Right now, her eyebrows angle down in that angry way that cartoonists use to denote anger - even emoticons use downward eyebrows to depict the "bad" or "angry" little round face. It's a simple, visceral facial signal that every human recognizes. Even infants! Michelle, pluck them straight across or with a happy little arch. Let's win in November! All it takes is an intelligently wielded pair of tweezers to bring peace and prosperity back to our nation.

I'm not kidding. This is the kind of thing people in the public eye need to think about.

The same advice can be (and I have) given to Katie Couric and Nicole Kidman, both of whom are suffering from the "Vulcan effect" of collapsing middle brows from over-doses of Botox (which relax the muscles between the eyes and result in an overcompensation by muscles at the ends of the brow). How do I know this? Don't ask.

I doubt Botox is Michelle's problem (although who knows) but the three of them could bring themselves back into public graces by that small adjustment.

What we need is a president who understands that these issues are just as important to the average American (more so in the coastal states) as the wars raging in Iraq and Afghanistan. One can never underestimate the importance of being thin, young and unwrinkled, over the smaller issues of Weapons of Mass Destruction and a lack of Universal Health care.

Tuesday, June 17, 2008

I Did Understand. I Do Understand. And I Told (You) So. How Bush Created ISIS.

Hey, did you hear (June 16) that 4 Star General David D. McKiernan, Commander of NATO forces in Afghanistan said that the problem in Afghanistan is bigger than just the problems in Afghanistan? As Homer Simpson would say, "D'oh!" As I would say: "Duh!"

So slowly, slowly, the American military leaders are figuring it out! How great! Even though they were warned that this "bigger problem" issue was made clear to them by every advisor who suggested maybe we shouldn't get mired in another (um, Vietnam) wrong (Vietnam) unwinnable (Vietnam) war, the problems of which were bigger than the country it encompassed (Vietnam).

SO once again, those of us who saw clearly, a mile away (actually half a world away), just via good common sense and also having grown up watching America floundering in Vietnam (that word again!), that entering into a war overseas was painfully, obviously ridiculously idiotic, have to sit and wait and watch as years and years and YEARS later, the American military machine starts admitting that "hey, this ain't workin'".

Of course, as with any admission that one's plan was ill-conceived (moronic), the military on the ground figured this out probably two years ago, and have had to slowly, gently, convince their superiors who have been told by Bush that he wants no negative news out of Iraq, that trying to bring "stability" to the middle east is like herding cats, only the cats have sub-machine guns and shoulder-launched rockets.

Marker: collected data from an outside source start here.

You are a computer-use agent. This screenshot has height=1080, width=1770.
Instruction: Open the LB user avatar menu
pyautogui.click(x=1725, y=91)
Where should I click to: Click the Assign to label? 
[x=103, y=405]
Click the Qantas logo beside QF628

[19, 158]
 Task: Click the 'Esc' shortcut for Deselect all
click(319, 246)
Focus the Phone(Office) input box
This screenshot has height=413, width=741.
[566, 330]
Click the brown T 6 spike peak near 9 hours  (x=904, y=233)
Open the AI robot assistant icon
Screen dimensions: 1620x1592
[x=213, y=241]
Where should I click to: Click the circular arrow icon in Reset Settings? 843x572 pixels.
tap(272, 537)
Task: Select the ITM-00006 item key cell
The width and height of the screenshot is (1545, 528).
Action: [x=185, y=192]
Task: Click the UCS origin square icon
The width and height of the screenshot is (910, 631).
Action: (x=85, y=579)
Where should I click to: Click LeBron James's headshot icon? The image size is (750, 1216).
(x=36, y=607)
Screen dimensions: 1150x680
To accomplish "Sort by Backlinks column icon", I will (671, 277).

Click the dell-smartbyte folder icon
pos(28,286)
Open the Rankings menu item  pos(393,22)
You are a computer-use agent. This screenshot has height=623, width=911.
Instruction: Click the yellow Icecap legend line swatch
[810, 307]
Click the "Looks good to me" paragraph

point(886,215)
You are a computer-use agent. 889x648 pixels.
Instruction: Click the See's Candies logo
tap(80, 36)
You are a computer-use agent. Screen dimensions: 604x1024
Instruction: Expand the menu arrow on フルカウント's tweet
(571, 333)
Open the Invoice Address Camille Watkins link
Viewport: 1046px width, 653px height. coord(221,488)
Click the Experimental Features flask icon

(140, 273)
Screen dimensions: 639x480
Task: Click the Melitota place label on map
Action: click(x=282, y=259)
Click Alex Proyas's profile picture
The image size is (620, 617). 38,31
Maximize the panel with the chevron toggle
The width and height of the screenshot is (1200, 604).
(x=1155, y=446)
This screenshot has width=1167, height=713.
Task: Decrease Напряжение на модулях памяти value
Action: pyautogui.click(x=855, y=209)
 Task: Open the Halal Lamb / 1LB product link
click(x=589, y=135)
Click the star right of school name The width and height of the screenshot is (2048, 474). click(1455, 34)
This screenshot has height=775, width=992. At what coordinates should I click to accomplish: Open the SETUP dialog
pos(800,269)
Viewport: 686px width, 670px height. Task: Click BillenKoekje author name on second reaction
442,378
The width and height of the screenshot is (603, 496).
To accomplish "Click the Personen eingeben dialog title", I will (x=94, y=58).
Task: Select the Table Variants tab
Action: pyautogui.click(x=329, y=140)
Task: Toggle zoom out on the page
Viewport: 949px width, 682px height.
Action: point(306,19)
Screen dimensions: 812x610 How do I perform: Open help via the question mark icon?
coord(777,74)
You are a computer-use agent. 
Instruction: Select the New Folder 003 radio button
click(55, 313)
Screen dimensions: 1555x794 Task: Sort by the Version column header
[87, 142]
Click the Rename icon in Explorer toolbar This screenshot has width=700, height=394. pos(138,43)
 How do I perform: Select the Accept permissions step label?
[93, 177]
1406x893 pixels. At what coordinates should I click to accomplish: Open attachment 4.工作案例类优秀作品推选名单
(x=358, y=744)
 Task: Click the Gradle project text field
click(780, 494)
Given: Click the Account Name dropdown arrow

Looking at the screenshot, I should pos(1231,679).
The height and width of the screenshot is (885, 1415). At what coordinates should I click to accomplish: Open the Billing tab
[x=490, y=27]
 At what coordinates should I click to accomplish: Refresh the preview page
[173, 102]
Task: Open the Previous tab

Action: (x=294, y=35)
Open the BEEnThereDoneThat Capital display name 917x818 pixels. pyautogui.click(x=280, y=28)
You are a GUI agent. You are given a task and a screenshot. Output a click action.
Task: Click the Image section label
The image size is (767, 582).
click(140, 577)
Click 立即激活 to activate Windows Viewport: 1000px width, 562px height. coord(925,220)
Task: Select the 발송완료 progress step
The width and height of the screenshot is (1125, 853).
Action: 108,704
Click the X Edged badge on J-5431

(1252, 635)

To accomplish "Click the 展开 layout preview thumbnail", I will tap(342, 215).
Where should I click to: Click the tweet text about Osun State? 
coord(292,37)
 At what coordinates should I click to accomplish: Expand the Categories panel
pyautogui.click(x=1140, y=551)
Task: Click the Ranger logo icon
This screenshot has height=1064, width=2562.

These admissions, which you (reader) will start hearing more and more frequently, are the beginnings of the end - the end of denying the realities of the war and a dawning realization that there is no such thing as "winning" in this war. At best, there will eventually be an orderly pull-out leaving behind either an American or UN presence to get shot at by the members of various tribes as civil war breaks out. If only Saddam Hussein was still around! We could have handed this mess right back to him! This place will only be able to survive with some kind of dictator in place, which will occur naturally soon after we leave.

Before McKiernan came on the scene, his predecessor, McNeill (what is it with the Irish?), noticed, gently, quietly, that not only was Afghanistan falling apart (huge rise in the Taliban and Al Quaeda since we invaded to clean them out), but now Pakistan wants to join in the fun - Al Quaeda has a nice firm foothold there now! Send your thanks to Paul Wolfowitz, and to Donald Rumsfeld who dropped our troops into hell, and then put their foot on the gas as they turn their backs on them and sped away.

I'd like to say "I told you so". But who do I say it to? And what's the point?